(Beginning of Material shown)

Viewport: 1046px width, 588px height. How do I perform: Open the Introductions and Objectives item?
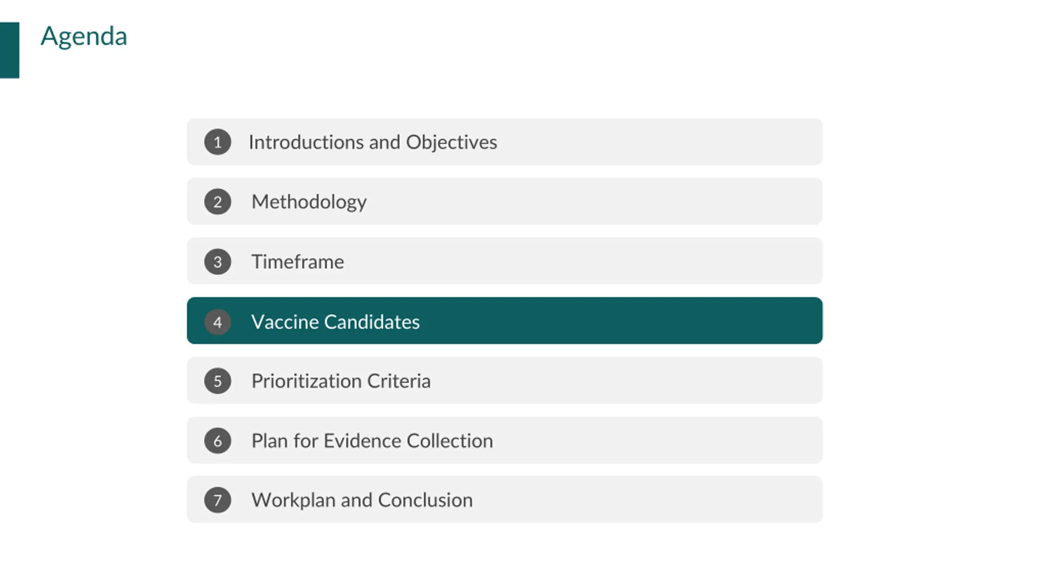[x=373, y=142]
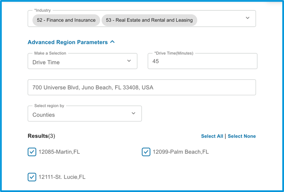
Task: Open the Select region by Counties dropdown
Action: (85, 113)
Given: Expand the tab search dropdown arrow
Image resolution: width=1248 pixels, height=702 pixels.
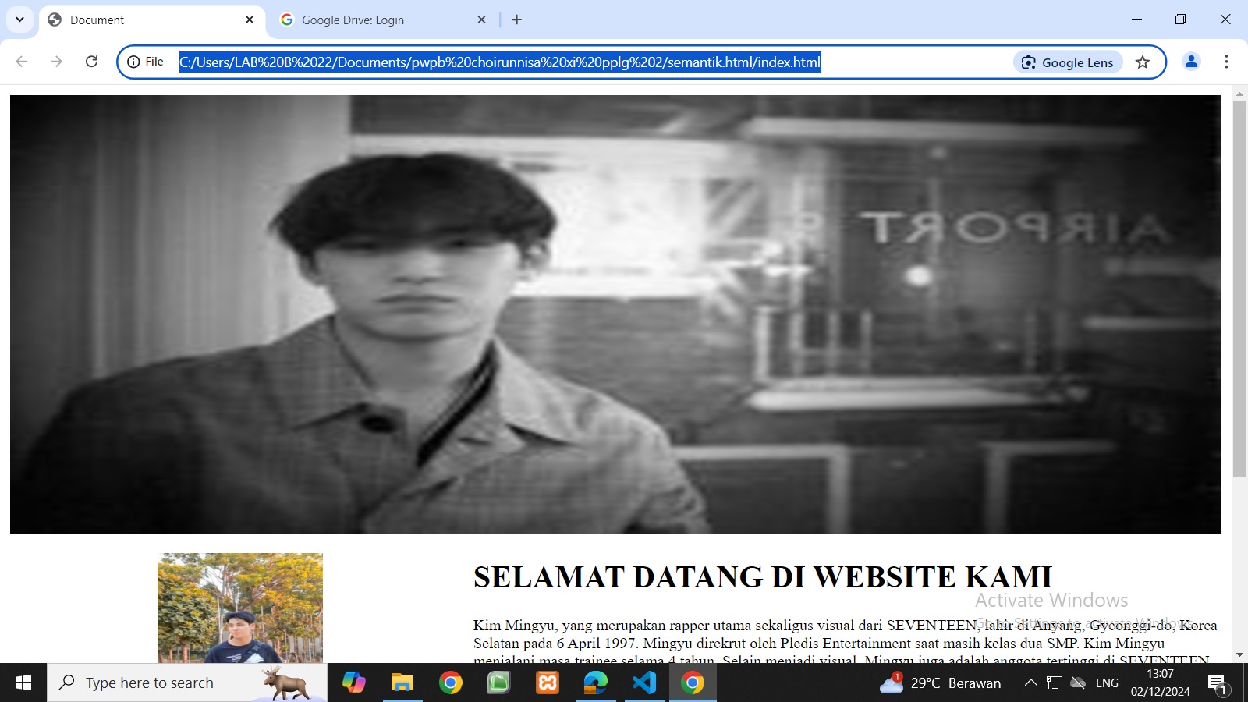Looking at the screenshot, I should (20, 20).
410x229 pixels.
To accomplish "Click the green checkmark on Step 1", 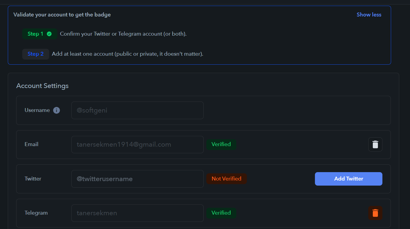I will pos(49,34).
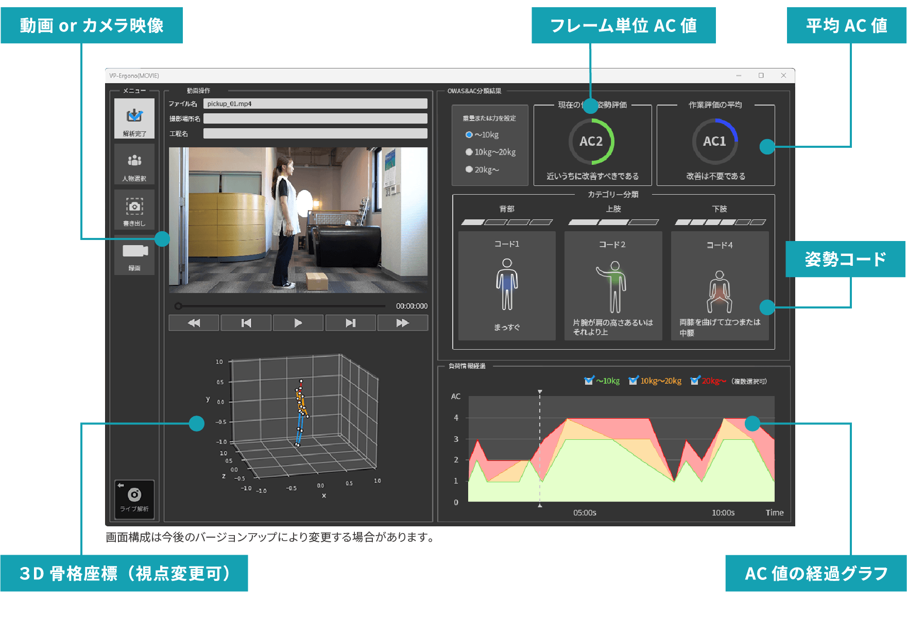The width and height of the screenshot is (907, 618).
Task: Select the ~10kg weight radio option
Action: click(469, 135)
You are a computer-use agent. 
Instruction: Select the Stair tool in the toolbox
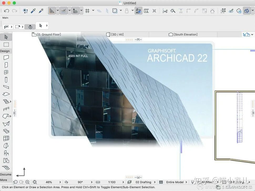pos(6,101)
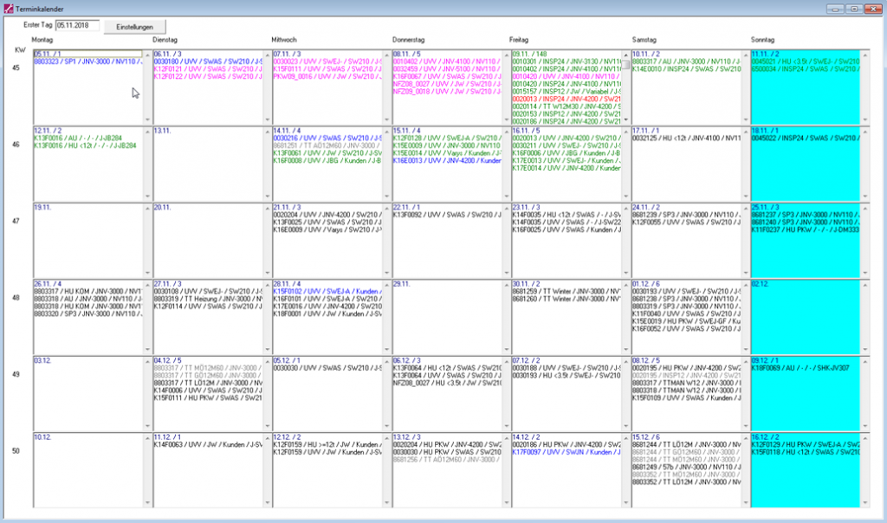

(End of Material shown)

(Work item) Transcribe exactly, with no pictures, the lines running from the first line of the material through the line holding "410x229 pixels.".

(Result)
Viewport: 1046px width, 588px height. How do I perform: Open the Introductions and Objectives item?
[x=373, y=142]
Task: Open the Select region by Counties dropdown
Action: (85, 113)
Given: Expand the tab search dropdown arrow
Image resolution: width=1248 pixels, height=702 pixels.
Looking at the screenshot, I should (20, 20).
410x229 pixels.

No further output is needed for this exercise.